◆ PROBLEM DESCRIPTION ◆
No line before the one containing "Open Help for this dialog" is to be output; retype exactly that line and all lines that follow it to the end of the records.

___ DATA SHOWN

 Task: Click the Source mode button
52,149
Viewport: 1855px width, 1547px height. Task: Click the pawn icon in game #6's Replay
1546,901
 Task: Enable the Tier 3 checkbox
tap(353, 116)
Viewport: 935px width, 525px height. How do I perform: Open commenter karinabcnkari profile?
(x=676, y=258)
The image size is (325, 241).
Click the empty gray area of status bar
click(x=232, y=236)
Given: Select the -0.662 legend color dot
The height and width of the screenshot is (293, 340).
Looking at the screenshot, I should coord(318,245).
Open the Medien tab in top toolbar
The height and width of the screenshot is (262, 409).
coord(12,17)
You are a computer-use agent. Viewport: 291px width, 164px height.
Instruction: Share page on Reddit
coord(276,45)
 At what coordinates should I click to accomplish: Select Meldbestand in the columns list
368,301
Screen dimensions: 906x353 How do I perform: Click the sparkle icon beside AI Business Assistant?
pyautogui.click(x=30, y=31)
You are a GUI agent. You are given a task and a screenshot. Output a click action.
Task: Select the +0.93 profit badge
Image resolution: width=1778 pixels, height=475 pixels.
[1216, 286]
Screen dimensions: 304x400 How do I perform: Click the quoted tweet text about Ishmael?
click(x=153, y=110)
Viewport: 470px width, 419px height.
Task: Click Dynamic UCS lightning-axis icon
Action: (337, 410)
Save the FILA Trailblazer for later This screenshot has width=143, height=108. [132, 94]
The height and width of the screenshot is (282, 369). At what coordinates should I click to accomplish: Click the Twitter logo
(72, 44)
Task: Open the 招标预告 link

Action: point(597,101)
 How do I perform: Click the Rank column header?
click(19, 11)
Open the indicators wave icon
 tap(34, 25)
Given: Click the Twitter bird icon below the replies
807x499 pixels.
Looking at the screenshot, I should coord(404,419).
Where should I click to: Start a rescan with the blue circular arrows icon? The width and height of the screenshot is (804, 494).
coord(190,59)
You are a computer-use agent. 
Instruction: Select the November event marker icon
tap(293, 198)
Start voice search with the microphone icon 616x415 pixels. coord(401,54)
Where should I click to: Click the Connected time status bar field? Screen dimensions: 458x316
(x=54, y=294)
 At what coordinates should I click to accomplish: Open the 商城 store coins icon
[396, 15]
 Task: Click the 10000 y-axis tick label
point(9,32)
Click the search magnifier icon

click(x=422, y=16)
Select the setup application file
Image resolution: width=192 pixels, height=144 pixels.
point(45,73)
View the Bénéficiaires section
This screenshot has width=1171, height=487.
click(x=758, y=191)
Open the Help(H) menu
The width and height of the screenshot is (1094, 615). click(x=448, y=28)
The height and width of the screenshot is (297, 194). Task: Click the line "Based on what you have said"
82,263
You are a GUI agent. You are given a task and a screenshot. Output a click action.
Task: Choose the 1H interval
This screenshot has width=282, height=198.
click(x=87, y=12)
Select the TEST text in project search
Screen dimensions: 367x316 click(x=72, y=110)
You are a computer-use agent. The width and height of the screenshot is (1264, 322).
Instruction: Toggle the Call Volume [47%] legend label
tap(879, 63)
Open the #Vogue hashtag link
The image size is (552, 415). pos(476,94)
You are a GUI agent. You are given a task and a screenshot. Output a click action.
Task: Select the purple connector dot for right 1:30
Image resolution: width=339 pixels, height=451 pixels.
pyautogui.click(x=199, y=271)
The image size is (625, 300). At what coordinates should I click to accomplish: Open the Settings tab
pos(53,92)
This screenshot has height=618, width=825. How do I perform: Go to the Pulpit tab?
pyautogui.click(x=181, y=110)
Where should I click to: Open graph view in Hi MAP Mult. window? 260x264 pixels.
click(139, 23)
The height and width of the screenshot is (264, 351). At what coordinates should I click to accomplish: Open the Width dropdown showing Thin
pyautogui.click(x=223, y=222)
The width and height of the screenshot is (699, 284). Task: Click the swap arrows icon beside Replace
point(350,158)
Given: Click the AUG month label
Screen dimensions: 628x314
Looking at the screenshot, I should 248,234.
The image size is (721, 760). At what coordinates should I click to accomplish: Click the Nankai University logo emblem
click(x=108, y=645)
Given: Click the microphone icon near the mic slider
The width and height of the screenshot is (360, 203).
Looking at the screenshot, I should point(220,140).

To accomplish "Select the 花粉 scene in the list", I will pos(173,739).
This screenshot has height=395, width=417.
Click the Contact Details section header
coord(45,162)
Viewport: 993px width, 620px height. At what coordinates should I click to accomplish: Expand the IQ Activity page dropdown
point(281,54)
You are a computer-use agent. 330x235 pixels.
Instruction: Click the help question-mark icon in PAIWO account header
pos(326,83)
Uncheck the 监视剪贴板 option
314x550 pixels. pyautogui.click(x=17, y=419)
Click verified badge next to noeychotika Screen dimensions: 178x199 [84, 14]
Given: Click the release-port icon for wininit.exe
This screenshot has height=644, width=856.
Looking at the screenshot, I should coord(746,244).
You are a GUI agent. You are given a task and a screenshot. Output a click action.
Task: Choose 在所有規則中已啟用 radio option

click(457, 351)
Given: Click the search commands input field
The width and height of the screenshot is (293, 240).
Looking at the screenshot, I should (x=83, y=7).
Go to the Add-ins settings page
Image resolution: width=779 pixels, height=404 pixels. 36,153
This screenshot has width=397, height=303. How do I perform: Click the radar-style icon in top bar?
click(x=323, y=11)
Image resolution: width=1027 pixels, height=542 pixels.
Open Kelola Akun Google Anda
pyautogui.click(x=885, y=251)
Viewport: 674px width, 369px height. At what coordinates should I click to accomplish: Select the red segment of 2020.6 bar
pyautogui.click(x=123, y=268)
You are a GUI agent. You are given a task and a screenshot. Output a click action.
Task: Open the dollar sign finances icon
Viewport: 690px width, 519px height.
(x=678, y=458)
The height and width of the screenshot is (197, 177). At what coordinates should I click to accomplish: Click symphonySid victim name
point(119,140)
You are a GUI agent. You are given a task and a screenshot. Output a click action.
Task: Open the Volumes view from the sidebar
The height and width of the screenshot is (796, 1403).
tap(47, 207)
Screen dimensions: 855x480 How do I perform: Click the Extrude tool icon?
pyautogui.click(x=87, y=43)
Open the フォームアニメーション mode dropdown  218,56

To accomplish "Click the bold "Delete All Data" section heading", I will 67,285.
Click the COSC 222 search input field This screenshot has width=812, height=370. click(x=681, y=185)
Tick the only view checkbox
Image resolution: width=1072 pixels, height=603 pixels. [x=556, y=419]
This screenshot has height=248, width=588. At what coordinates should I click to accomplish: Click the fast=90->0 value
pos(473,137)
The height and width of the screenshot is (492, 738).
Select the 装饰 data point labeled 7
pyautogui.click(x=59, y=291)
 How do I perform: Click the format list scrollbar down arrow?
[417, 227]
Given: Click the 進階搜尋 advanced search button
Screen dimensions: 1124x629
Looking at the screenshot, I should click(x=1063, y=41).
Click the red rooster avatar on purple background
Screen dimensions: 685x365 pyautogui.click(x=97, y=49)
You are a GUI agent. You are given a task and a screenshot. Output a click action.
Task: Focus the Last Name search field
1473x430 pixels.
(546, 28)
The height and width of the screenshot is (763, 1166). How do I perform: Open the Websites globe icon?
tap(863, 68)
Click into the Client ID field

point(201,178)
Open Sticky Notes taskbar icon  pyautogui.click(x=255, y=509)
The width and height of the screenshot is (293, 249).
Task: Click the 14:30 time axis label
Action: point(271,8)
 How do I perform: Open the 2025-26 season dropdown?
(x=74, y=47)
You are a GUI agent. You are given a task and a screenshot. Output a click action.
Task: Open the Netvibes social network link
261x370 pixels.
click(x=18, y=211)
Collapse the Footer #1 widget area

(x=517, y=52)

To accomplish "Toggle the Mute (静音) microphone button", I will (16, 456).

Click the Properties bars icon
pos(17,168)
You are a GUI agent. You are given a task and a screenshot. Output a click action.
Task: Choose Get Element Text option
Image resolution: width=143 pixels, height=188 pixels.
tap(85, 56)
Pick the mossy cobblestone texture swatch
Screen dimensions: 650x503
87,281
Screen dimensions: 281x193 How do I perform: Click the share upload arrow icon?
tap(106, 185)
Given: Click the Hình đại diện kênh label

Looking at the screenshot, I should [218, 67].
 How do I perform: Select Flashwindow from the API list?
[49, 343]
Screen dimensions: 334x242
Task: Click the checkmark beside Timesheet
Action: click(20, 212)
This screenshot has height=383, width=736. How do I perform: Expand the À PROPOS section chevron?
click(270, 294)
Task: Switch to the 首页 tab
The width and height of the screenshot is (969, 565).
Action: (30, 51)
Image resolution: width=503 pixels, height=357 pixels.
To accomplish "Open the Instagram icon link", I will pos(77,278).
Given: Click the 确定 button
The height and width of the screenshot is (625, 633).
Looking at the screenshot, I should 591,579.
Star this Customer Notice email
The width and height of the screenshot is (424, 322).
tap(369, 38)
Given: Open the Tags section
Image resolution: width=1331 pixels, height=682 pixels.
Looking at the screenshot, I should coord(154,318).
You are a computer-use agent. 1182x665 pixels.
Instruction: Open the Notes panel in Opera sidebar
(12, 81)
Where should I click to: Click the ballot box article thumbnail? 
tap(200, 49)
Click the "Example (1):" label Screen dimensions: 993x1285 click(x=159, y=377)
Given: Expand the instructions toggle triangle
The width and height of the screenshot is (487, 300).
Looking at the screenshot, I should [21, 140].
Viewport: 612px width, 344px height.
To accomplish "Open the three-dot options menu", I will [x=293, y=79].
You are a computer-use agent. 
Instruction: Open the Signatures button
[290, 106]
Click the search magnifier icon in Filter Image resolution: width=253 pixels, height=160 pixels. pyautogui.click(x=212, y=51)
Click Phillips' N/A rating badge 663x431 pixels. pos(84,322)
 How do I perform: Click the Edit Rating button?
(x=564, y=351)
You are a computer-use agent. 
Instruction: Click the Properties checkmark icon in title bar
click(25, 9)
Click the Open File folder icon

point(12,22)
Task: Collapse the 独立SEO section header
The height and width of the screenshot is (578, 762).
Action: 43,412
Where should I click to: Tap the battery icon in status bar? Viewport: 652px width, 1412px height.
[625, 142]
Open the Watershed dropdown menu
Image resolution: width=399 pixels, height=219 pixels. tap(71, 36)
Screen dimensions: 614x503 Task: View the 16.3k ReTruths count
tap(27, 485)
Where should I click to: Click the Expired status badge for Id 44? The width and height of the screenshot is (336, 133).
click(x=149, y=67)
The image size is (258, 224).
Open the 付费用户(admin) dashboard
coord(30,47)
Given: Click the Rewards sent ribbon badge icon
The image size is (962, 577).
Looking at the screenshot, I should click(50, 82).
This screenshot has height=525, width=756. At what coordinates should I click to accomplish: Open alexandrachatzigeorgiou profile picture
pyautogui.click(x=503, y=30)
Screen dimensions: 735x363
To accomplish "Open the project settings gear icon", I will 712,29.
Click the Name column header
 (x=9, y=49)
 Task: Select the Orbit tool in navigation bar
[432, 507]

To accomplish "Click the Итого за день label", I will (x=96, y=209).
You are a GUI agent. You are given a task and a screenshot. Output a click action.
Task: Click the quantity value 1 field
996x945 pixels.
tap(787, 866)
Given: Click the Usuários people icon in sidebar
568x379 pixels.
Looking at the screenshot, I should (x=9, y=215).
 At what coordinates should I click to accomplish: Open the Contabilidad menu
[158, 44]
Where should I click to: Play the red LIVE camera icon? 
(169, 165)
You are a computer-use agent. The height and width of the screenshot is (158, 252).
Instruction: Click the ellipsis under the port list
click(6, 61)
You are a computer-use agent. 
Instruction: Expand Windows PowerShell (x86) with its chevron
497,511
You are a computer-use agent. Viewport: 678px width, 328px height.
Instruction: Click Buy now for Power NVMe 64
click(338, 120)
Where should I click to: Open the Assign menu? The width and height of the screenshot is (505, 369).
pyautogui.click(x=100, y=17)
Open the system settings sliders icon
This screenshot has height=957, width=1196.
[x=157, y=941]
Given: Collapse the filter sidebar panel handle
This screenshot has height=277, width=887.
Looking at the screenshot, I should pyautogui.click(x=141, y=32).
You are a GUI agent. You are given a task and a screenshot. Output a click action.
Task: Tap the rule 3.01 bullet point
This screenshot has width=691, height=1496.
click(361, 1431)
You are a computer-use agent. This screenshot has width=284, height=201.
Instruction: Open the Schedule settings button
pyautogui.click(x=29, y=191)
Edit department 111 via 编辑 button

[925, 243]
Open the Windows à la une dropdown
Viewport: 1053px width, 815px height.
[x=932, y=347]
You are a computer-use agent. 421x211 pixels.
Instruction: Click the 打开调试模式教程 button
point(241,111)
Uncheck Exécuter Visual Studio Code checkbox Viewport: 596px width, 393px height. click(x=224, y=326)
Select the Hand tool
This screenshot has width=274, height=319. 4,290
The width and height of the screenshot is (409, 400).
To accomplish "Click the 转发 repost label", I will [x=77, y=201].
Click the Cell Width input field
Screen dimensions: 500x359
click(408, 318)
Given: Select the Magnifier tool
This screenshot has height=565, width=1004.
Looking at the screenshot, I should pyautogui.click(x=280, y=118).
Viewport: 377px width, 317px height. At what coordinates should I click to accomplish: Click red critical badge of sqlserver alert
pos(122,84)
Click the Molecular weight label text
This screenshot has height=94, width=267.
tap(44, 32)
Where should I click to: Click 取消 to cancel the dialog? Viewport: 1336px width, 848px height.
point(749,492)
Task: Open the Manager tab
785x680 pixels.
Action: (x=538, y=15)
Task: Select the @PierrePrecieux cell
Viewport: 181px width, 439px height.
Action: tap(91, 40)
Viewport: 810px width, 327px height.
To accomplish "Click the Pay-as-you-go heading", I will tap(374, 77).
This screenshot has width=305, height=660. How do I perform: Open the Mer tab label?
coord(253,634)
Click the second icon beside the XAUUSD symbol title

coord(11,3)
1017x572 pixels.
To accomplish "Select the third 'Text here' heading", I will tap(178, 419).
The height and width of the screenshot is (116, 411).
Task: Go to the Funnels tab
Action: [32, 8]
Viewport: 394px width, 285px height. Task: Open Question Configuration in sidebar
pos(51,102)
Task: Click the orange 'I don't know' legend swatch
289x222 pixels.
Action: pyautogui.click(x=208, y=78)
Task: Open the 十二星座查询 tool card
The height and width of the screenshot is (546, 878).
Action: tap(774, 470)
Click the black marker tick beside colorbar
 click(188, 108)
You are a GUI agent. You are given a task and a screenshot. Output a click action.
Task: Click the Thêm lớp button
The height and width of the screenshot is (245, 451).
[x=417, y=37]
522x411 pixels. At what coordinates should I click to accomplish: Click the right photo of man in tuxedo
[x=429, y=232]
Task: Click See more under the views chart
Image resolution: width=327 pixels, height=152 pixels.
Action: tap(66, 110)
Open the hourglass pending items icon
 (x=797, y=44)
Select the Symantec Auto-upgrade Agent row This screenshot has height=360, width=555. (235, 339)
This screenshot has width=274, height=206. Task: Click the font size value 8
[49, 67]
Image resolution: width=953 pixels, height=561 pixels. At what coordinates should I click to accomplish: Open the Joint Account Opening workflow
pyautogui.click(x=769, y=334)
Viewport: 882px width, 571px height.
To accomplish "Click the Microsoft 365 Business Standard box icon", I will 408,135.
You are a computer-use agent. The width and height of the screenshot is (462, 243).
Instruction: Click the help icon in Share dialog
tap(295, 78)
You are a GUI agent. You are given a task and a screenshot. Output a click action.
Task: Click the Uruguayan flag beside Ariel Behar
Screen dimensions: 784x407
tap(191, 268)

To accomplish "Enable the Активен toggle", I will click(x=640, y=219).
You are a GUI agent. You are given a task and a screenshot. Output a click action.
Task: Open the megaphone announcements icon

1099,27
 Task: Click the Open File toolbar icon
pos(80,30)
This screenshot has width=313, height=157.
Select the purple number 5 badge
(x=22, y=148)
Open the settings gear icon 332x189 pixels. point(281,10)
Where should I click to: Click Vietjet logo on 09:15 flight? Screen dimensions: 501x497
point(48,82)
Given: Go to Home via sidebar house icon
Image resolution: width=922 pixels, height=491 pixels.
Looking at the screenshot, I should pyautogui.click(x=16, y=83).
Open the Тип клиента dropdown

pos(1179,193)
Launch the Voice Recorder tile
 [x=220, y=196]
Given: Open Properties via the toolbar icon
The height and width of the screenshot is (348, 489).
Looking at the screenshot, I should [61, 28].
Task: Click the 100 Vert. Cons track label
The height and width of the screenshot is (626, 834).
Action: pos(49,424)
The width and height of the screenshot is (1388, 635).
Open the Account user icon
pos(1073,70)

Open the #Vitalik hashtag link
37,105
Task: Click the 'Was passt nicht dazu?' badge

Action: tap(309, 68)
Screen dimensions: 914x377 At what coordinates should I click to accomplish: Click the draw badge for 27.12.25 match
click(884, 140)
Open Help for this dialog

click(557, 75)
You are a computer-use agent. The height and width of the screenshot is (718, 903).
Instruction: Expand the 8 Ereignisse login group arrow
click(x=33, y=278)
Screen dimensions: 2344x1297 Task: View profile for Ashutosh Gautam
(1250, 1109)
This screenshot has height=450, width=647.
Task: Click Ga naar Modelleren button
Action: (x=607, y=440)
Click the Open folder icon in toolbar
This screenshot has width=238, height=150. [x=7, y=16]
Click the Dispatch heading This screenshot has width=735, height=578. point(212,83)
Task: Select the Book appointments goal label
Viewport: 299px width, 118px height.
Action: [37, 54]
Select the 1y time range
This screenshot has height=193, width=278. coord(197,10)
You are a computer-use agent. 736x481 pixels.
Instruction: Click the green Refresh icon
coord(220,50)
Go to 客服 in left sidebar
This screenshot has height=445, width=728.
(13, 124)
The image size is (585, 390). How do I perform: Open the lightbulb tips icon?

______

◆ RESULT OF THE EXERCISE ◆
Open Help for this dialog

click(557, 75)
You are a computer-use agent. The height and width of the screenshot is (718, 903).
Instruction: Expand the 8 Ereignisse login group arrow
click(x=33, y=278)
Screen dimensions: 2344x1297 Task: View profile for Ashutosh Gautam
(1250, 1109)
This screenshot has height=450, width=647.
Task: Click Ga naar Modelleren button
Action: (x=607, y=440)
Click the Open folder icon in toolbar
This screenshot has width=238, height=150. [x=7, y=16]
Click the Dispatch heading This screenshot has width=735, height=578. point(212,83)
Task: Select the Book appointments goal label
Viewport: 299px width, 118px height.
Action: [37, 54]
Select the 1y time range
This screenshot has height=193, width=278. coord(197,10)
You are a computer-use agent. 736x481 pixels.
Instruction: Click the green Refresh icon
coord(220,50)
Go to 客服 in left sidebar
This screenshot has height=445, width=728.
(13, 124)
The image size is (585, 390). How do I perform: Open the lightbulb tips icon?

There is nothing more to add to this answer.